**Exercise:**
From the line containing "तेस्रो दिन (65, 2358)" to the end of the records below, output each line exactly; include both ends and nothing else.

**Available data:**
---*---

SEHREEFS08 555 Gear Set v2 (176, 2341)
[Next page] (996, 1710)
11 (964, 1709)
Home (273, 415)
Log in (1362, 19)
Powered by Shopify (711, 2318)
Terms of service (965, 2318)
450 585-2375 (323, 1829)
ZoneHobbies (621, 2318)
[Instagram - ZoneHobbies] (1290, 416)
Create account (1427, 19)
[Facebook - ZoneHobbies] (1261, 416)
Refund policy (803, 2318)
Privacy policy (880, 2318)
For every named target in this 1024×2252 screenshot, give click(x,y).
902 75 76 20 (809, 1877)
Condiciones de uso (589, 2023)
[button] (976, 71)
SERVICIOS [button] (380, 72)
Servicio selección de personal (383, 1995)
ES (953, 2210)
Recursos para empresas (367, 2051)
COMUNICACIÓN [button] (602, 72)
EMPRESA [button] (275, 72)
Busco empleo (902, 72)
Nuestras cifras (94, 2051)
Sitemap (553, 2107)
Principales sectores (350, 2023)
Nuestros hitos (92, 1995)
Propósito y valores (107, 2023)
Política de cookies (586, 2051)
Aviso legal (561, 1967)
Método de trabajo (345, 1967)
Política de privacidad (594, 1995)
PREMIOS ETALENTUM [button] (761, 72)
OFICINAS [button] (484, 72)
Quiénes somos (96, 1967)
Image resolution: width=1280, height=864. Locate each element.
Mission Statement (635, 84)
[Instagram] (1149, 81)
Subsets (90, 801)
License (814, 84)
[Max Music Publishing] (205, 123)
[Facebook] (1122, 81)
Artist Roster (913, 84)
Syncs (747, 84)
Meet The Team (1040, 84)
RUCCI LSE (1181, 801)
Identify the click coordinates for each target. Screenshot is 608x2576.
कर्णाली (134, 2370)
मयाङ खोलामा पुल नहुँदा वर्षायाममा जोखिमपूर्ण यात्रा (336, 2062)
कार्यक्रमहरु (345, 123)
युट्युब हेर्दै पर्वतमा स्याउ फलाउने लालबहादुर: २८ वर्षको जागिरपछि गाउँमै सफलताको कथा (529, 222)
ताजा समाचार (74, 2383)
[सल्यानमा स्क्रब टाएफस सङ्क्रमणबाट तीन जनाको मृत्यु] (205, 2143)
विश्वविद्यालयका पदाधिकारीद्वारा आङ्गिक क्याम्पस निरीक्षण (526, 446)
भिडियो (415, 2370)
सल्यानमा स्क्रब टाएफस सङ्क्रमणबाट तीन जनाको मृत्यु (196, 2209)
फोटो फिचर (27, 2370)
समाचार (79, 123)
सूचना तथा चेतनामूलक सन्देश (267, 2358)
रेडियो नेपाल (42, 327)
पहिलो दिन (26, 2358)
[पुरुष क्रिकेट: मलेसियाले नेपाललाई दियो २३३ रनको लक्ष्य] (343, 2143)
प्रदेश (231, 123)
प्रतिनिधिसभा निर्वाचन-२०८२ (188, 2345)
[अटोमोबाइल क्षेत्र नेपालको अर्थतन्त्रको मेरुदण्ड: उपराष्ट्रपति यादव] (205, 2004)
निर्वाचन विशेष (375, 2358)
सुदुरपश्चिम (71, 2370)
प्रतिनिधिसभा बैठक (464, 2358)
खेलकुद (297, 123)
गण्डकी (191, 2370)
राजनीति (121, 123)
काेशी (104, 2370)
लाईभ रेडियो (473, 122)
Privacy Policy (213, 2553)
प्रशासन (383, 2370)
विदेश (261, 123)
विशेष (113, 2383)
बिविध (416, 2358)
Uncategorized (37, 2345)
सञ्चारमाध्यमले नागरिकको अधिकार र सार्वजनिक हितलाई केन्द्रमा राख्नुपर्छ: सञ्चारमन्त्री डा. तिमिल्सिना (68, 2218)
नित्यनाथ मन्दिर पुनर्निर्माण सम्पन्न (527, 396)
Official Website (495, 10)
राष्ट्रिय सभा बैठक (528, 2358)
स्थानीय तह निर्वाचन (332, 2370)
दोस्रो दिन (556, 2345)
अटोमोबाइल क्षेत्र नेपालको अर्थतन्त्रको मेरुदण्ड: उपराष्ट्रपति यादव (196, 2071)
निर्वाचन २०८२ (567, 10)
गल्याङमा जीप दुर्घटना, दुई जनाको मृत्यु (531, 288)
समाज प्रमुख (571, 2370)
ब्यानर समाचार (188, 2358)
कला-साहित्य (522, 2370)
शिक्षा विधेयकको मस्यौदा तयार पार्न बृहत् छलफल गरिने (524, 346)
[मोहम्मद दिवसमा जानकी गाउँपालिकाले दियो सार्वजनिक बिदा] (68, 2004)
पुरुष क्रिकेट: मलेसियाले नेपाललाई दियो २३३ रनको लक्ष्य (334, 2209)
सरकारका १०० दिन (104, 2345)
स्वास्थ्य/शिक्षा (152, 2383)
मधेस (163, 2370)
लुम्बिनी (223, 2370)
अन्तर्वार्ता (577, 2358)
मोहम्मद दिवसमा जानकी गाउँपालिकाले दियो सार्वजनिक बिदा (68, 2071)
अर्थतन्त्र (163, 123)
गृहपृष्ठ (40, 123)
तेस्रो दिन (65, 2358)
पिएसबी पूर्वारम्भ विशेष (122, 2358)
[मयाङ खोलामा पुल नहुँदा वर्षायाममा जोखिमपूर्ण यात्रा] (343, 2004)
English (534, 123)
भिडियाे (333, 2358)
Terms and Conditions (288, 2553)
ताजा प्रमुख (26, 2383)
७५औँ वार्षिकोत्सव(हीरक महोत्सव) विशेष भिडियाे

---*---

**Exercise result:**
तेस्रो दिन (65, 2358)
पिएसबी पूर्वारम्भ विशेष (122, 2358)
[मयाङ खोलामा पुल नहुँदा वर्षायाममा जोखिमपूर्ण यात्रा] (343, 2004)
English (534, 123)
भिडियाे (333, 2358)
Terms and Conditions (288, 2553)
ताजा प्रमुख (26, 2383)
७५औँ वार्षिकोत्सव(हीरक महोत्सव) विशेष भिडियाे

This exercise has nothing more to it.